- [Data in this exercise]

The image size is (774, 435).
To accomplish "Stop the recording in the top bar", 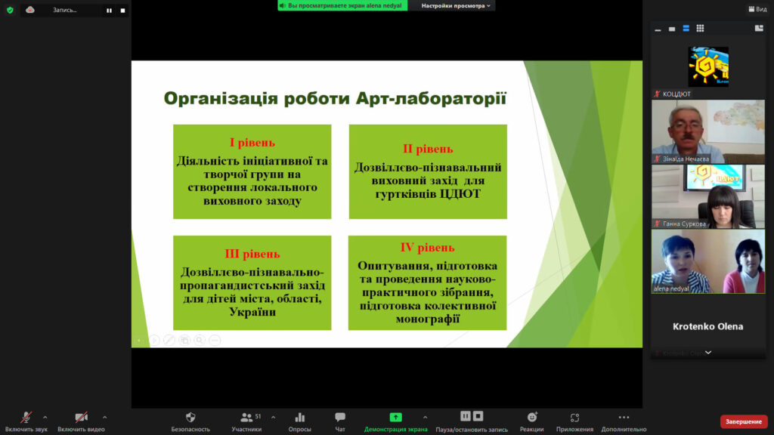I will click(122, 11).
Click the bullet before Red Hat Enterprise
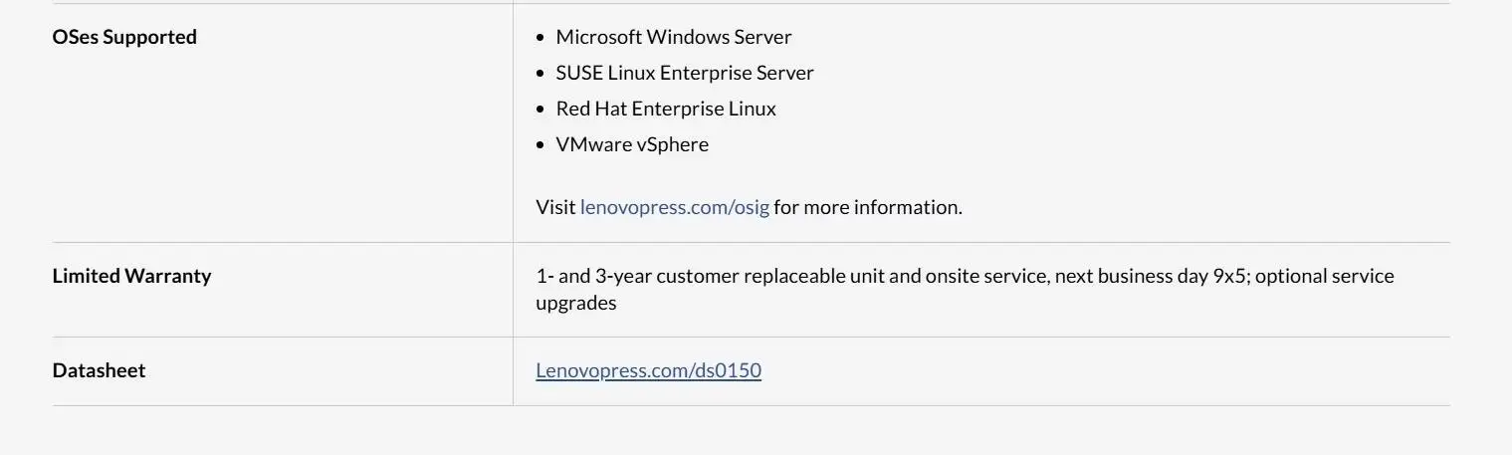Screen dimensions: 1512x455 (x=540, y=110)
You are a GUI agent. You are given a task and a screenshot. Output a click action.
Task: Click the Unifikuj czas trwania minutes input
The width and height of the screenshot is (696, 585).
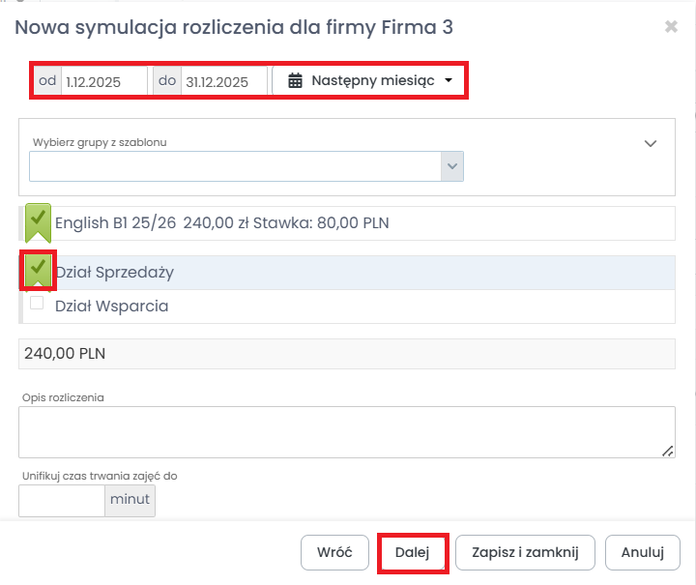tap(61, 501)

- [Work order] Retype, please, exactly the lines that begin with the one containing "The width and" and end at the last line of the entries above, both included, leaving out pictures.

- [Answer space]
The width and height of the screenshot is (696, 585).
tap(61, 501)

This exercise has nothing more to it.